490 Belial came last, than whom a Spirit more lewd
Fell not from Heaven, or more gross to love
Vice for itself: to him no temple stood
Or altar smoked; yet who more oft than he
In temples and at altars, when the priest
495 Turns atheist, as did Eli’s sons, who filled
With lust and violence the house of God.
In courts and palaces he also reigns
And in luxurious cities, where the noise
Of riot ascends above their loftiest tow’rs,
500 And injury and outrage: and when night
Darkens the streets, then wander forth the sons
Of Belial, flown with insolence and wine.

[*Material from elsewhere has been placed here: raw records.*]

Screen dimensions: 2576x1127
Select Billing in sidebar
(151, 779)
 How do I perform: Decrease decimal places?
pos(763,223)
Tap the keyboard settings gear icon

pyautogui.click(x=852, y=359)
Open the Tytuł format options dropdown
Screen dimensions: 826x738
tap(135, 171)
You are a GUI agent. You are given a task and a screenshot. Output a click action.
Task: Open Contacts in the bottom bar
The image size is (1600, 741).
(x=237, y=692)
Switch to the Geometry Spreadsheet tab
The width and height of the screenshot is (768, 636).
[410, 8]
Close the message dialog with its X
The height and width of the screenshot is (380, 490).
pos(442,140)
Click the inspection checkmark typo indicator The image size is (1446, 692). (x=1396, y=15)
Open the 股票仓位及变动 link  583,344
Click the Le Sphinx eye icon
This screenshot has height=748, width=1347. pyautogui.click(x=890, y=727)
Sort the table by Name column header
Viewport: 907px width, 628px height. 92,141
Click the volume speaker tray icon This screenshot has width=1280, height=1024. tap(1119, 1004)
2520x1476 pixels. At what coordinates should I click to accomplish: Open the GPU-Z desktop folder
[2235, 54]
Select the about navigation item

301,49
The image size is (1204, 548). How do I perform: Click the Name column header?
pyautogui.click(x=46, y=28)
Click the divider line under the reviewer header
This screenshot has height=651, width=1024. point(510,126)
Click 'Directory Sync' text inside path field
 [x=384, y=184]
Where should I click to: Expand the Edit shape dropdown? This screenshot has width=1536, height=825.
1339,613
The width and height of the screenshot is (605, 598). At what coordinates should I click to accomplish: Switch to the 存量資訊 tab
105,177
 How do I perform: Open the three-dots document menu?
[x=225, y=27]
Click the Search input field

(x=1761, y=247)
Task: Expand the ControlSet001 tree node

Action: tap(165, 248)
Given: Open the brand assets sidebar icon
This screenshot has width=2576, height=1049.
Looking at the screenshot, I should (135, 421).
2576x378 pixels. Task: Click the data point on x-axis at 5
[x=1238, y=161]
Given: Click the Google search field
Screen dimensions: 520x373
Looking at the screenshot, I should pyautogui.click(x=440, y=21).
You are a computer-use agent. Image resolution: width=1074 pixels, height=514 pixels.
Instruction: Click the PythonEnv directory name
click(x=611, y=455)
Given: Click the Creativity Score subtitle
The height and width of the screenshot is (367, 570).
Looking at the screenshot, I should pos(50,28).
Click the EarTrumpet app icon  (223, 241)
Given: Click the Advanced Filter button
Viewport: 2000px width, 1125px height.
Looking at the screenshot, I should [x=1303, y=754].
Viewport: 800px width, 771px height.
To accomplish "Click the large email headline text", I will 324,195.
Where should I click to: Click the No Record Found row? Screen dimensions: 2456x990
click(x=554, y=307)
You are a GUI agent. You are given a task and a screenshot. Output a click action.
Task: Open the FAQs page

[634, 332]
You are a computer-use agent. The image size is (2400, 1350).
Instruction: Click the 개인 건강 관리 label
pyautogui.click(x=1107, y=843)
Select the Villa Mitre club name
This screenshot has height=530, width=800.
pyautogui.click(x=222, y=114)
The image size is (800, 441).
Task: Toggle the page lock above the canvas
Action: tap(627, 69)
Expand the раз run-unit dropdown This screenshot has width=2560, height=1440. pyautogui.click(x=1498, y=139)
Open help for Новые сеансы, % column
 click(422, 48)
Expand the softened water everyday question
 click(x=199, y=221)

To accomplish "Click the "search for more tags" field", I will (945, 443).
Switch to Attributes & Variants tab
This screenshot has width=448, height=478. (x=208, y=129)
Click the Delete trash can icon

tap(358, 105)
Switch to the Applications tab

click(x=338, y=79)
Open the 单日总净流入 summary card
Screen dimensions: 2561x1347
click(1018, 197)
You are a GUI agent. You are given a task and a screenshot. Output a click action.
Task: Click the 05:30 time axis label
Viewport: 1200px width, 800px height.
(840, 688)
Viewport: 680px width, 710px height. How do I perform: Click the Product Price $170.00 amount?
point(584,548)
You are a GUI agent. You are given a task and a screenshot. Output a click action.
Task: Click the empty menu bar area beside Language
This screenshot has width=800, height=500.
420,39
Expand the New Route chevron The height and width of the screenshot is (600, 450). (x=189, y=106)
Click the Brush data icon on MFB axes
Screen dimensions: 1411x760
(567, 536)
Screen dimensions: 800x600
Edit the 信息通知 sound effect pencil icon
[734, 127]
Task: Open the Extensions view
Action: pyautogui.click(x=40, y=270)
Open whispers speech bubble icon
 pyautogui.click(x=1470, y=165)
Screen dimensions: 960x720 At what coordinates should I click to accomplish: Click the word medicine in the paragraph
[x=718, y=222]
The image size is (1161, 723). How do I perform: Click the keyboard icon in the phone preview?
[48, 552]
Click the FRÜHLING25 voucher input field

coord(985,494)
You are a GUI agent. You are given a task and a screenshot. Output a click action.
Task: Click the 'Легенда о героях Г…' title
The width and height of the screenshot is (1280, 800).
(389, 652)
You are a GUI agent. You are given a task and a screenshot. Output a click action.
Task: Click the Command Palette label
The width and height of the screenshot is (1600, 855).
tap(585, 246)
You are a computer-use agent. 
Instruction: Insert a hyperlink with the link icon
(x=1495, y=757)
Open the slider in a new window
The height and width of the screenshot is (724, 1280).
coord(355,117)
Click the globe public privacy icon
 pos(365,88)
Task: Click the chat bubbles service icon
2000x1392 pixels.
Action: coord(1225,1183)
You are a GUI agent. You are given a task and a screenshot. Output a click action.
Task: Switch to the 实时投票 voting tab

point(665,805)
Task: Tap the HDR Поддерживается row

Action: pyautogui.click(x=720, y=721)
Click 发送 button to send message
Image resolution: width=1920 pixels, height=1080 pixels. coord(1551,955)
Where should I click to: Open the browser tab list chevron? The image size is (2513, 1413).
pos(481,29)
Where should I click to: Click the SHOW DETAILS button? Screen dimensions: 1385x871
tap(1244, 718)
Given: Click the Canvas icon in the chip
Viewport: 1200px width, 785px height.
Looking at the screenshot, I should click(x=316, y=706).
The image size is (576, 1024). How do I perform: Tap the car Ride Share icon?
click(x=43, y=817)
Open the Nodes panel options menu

Witness the streets of Sodom, and that night
In Gibeah, when the hospitable door
505 Exposed a matron to avoid worse rape.
These were the prime in order and in might;
The rest were long to tell, though far renowned,
Th’ Ionian gods, of Javan’s issue held
Gods, yet confessed later than Heav’n and Earth
510 Their boasted parents; Titan Heav’n’s first-born
With his enormous brood, and birthright seized
By younger Saturn, he from mightier Jove
His own and Rhea’s son like measure found;
So Jove usurping reigned: these first in Crete
515 And Ida known, thence on the snowy top
Of cold Olympus ruled the middle air
Their highest heav’n; or on the Delphian cliff,
Or in Dodona, and through all the bounds
Of Doric land; or who with Saturn old
520 Fled over Adria to th’ Hesperian fields,
And o’er the Celtic roamed the utmost isles.